'''

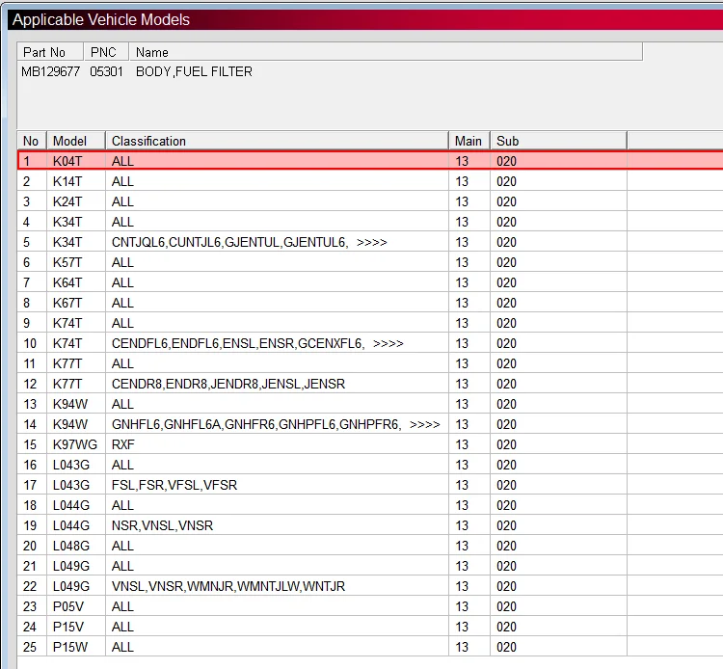Image resolution: width=723 pixels, height=669 pixels.
Task: Expand the >>>> in row 14 classification
Action: pyautogui.click(x=424, y=424)
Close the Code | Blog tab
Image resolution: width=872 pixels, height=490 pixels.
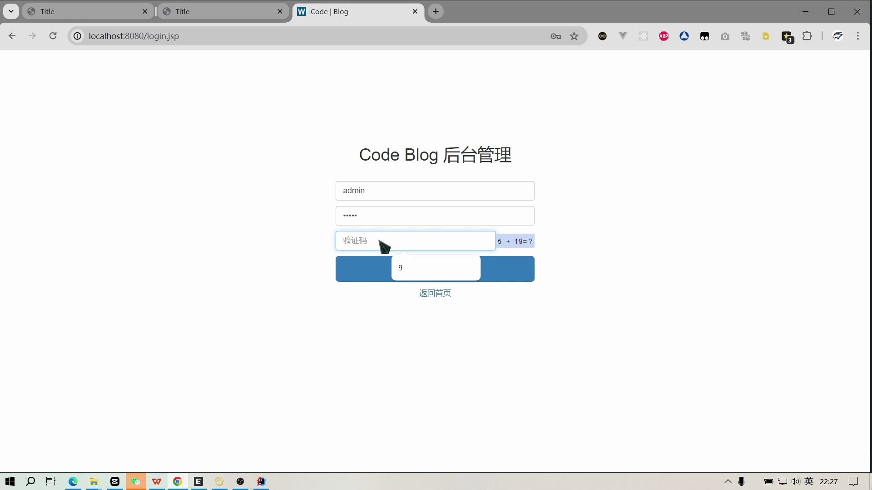click(415, 11)
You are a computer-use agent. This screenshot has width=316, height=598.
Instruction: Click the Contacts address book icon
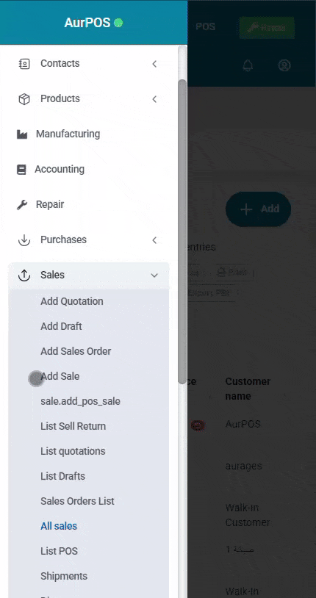24,64
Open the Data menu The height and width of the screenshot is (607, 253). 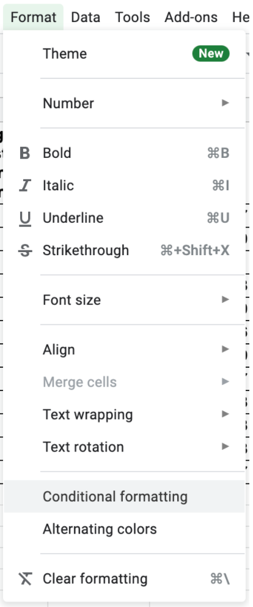(x=86, y=17)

'''

ISTRUZIONI:
Ripeti parola per parola le righe dei dati qui sopra, partendo dalla prima e fermandoti dopo quella che contiene "click(415, 11)", entrambe comprese. Non includere le immagini.

RISPOSTA:
Image resolution: width=723 pixels, height=669 pixels.
Task: Expand the >>>> in row 14 classification
Action: pyautogui.click(x=424, y=424)
Close the Code | Blog tab
Image resolution: width=872 pixels, height=490 pixels.
click(415, 11)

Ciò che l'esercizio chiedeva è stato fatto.